Work required -
Exclude the pictures, then quote exactly the lines from the one holding "The width and" through the last line of the records.

Given records -
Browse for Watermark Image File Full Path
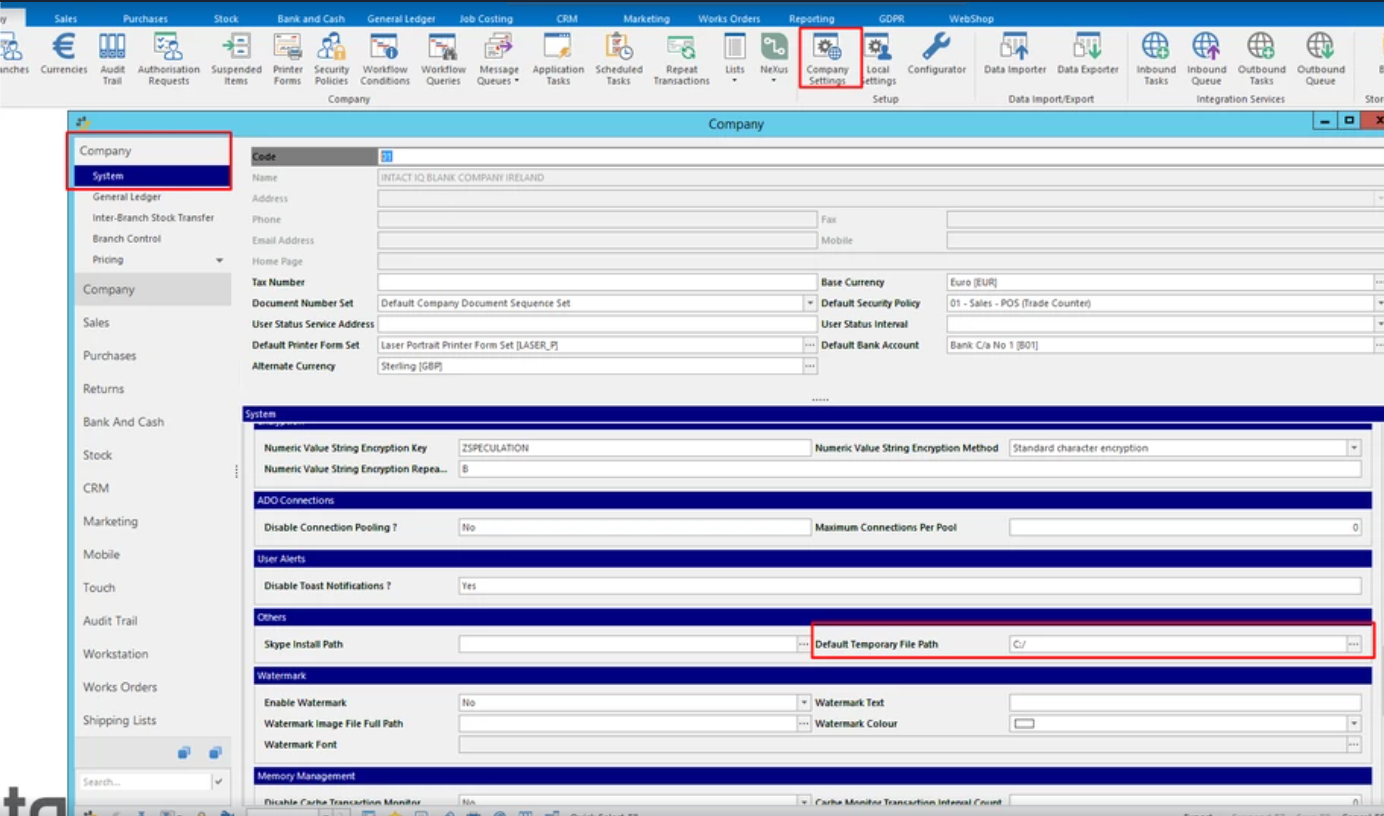Viewport: 1384px width, 816px height. click(x=803, y=723)
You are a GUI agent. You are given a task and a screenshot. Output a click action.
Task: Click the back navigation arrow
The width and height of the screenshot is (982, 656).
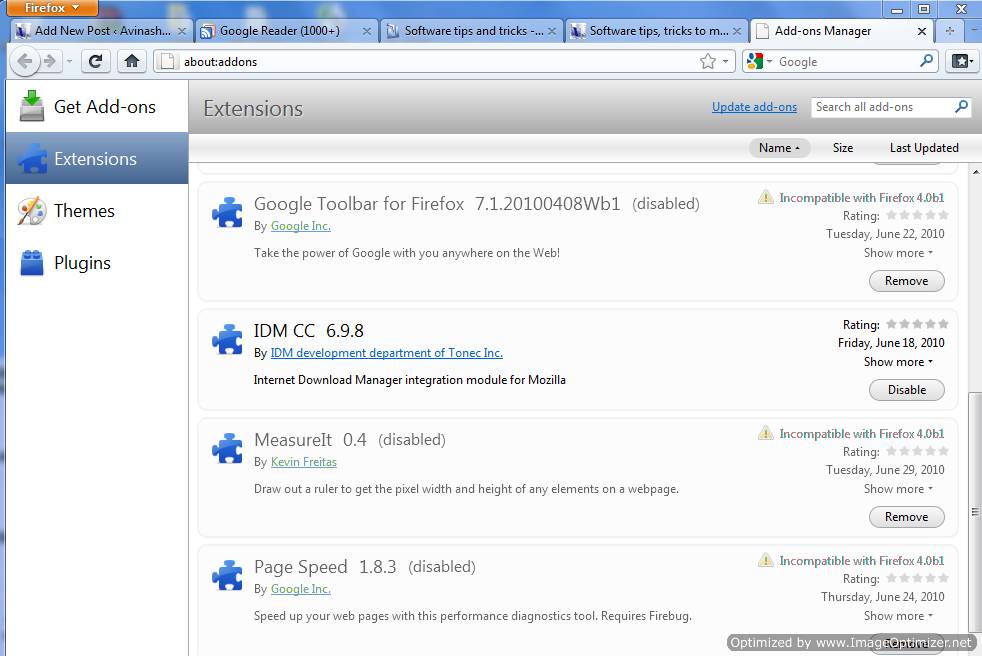pos(26,61)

Response to this task -
The width and height of the screenshot is (982, 656).
pos(26,61)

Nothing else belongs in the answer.